X PRIVACY
X Privacy, Reflections on these aspects of the human condition as they are, his works of art in this exhibition are a sort of wondering about whatever happened to human interaction. “I enjoy, and need such interaction,” he says.
The prelude to producing this collection of works of art starts with an itch to quench the thirst for knowledge, at least in Dawit’s mind. In what may be a parallel with human history, his intuitive examinations led him to thinking whether what started out as such simple curiosity in the minds of early humans evolved into devising ways and means of discovering, inventing and producing tools for easing the burden of going about the mundane tasks of their everyday lives. It has never remained static, this cycle of probing and innovation. What was the epitome of a generation’s knowledge and greatest discovery may not be so for the generations that follow, Dawit observes.
But what started out in such humble beginnings has mankind reaching for the stars, according to Dawit. He generalizes this urge through the ever-unquenchable human behavior to search for knowledge, and, arguably, through the insatiable behavior of the race’s “need” to dominate and conquer as much of its reality as it can reach – both the worldly (from human-to-human domination to its domination of nature and the planet) and the outer-worldly.
Attachment to material possessions was born out of the interaction between such pursuit for knowledge and innovation that made materials available to everyone, and conforming a necessity, as Dawit sees it. As a result, “modern” man as we know it emerged, he reasons. From people on the road constantly glued to their cell phones to those sitting for hours on end in front of their computer screens – be it for leisure or business, at home or at work – this attachment has become a defining prototype of humanity at its best.

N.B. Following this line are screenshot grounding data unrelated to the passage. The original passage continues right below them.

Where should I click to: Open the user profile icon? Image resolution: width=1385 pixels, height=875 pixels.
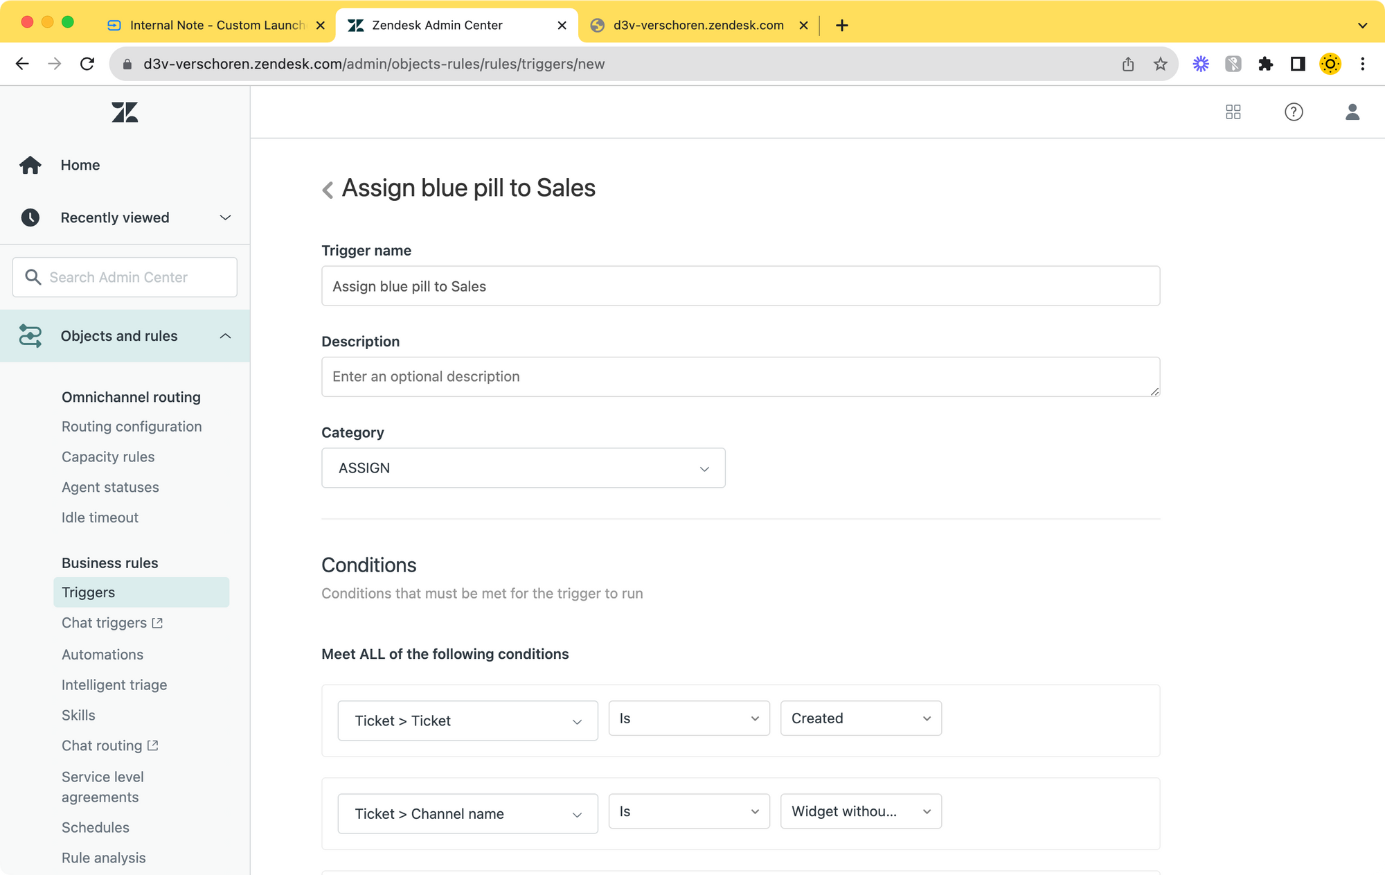pos(1352,112)
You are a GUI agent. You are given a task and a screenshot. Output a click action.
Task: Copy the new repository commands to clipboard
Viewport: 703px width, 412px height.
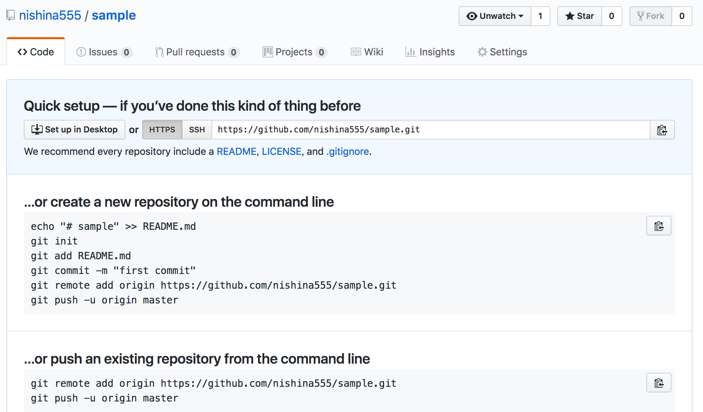click(659, 226)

In the course of exploring these ideas, and experimenting with it on canvas, Dawit stumbled across the idea of how humanity has come to the point of a new-found need to monitor and control human activity – at least the in the physical realm – all in the name of the “collective good.” He depicts this as having been conveniently in place since the human race is already wired into this system of being easily survey-able through its already established attachment to its material possessions.
“Where is this privacy to begin with,” he wonders. “After all, I am not alone,” he says, referring to the debate between his carnal and spiritual selves that constantly take place. He further questions the possibility of genuine privacy by illustrating whether the presence of the human conscience – that mechanism of checks-and-balances within the self, that “eye in the sky” that no one can hide from – makes privacy virtually impossible since it entails acting within the framework of that conscience.
Dawit intends to present these artworks as inquisitive of these concepts in themselves, rather than restricting the perception of his audience to his beliefs. “I have attempted to express them as works of queries representative of different periods,” he says. “It’s also an effort to present each so that one may be able to freely traverse through the works, and ideas raised.”